Exercise description
Copy out the piece on updating the literary canon in full, word for word.

Have you ever heard of the canon? No no no, not the big thing that goes boom, I mean the literary canon.
It’s basically a selection of books that are considered to be the epitome of English literature: books that have survived well past their time. The canon includes all of the books that you probably read in your high school English classes. Think: The Great Gatsby, Lord of the Flies, Romeo and Juliet, 1984, etc.
Now, don’t get me wrong, these are all truly amazing books but the problem is that they’re outdated and recycled. Your high school teachers were probably reading the same books when they were in high school themselves!
My point is this: the canon needs to be updated. Now this opens into an already hotly debated can of worms regarding what is considered “classic” and what isn’t, but I think most of us can agree that there is an absence of both women authors and characters in most books that we are taught in high school.
So here is a list of books that should be included both to your teachers’ syllabi and to your summer reading list.
A Vindication of the Rights of Woman by Mary Wollstonecraft
Marry Wollstonecroft has been called the “first feminist” or the “mother of feminism.” A Vindication of the Rights of Woman is actually an essay that is considered a staple in most feminist activists’ repertoires. It is a terrific book if you are looking to better understand the history of feminism. The work contains an analysis of the role of sexual feelings in relationships between men and women, a topic heavily explored during the period of Enlightenment. Due to her astonishingly courageous use of language and discussion of dense topics, she was invited to the same circles of the great Thomas Paine, William Wordsworth, and William Blake.
Jane Eyre by Charlotte Bronte
Here’s a word that you probably haven’t thought of since your AP Lit test: Bildungsroman. It’s basically a coming of age novel that focuses on the emotions and experiences that go hand in hand with becoming an adult. Jane is a remarkable character because she truly endures nearly any test you can think of: from losing a friend to tuberculosis to living with an abusive family, Jane always comes out stronger. I don’t want to give too much away, but her shining moment is standing true to her morals and doing what she knows to be right. Jane Eyre is the kind of girl that truly has stood the test of time.

Data records
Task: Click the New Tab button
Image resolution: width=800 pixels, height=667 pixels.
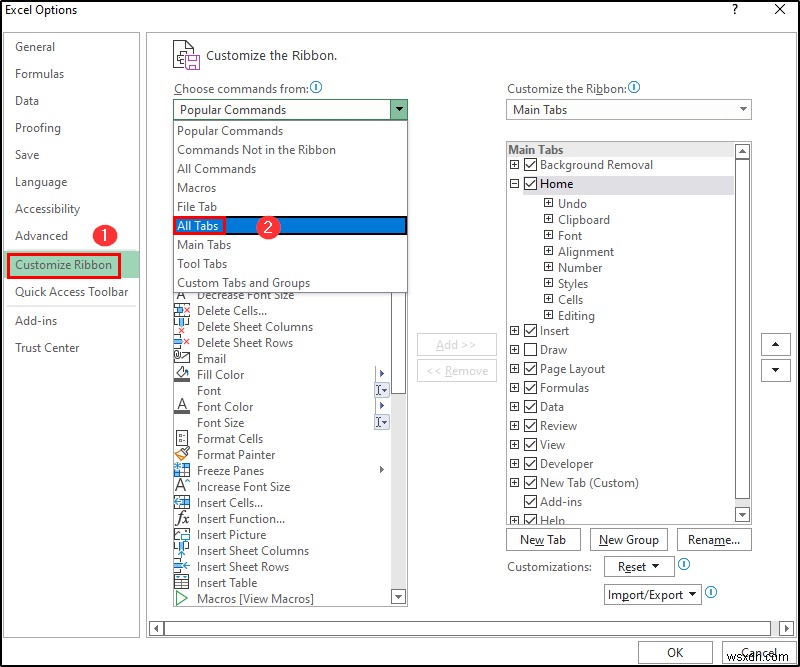Action: click(544, 539)
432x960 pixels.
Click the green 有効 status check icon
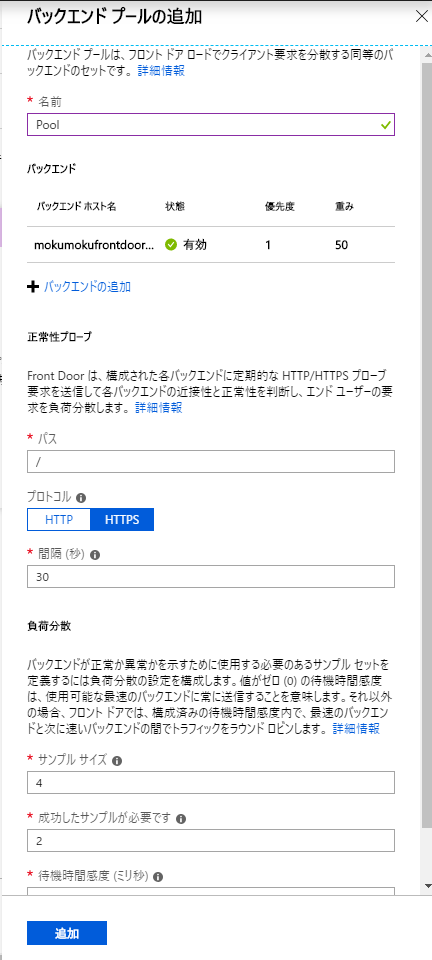coord(171,245)
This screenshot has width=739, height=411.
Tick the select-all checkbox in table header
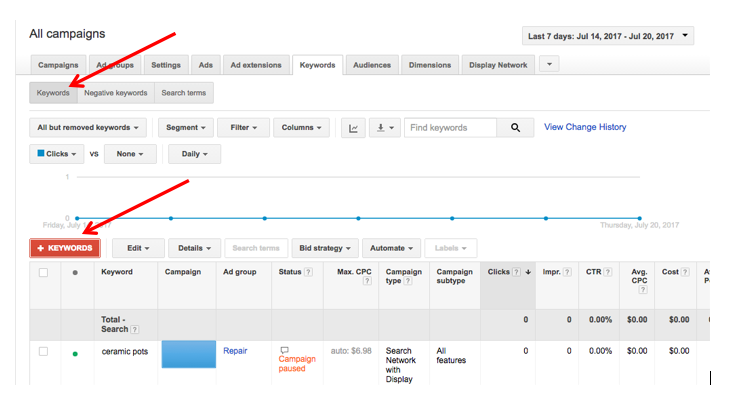coord(43,272)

Exercise solution
Have you ever heard of the canon? No no no, not the big thing that goes boom, I mean the literary canon.
It’s basically a selection of books that are considered to be the epitome of English literature: books that have survived well past their time. The canon includes all of the books that you probably read in your high school English classes. Think: The Great Gatsby, Lord of the Flies, Romeo and Juliet, 1984, etc.
Now, don’t get me wrong, these are all truly amazing books but the problem is that they’re outdated and recycled. Your high school teachers were probably reading the same books when they were in high school themselves!
My point is this: the canon needs to be updated. Now this opens into an already hotly debated can of worms regarding what is considered “classic” and what isn’t, but I think most of us can agree that there is an absence of both women authors and characters in most books that we are taught in high school.
So here is a list of books that should be included both to your teachers’ syllabi and to your summer reading list.
A Vindication of the Rights of Woman by Mary Wollstonecraft
Marry Wollstonecroft has been called the “first feminist” or the “mother of feminism.” A Vindication of the Rights of Woman is actually an essay that is considered a staple in most feminist activists’ repertoires. It is a terrific book if you are looking to better understand the history of feminism. The work contains an analysis of the role of sexual feelings in relationships between men and women, a topic heavily explored during the period of Enlightenment. Due to her astonishingly courageous use of language and discussion of dense topics, she was invited to the same circles of the great Thomas Paine, William Wordsworth, and William Blake.
Jane Eyre by Charlotte Bronte
Here’s a word that you probably haven’t thought of since your AP Lit test: Bildungsroman. It’s basically a coming of age novel that focuses on the emotions and experiences that go hand in hand with becoming an adult. Jane is a remarkable character because she truly endures nearly any test you can think of: from losing a friend to tuberculosis to living with an abusive family, Jane always comes out stronger. I don’t want to give too much away, but her shining moment is standing true to her morals and doing what she knows to be right. Jane Eyre is the kind of girl that truly has stood the test of time.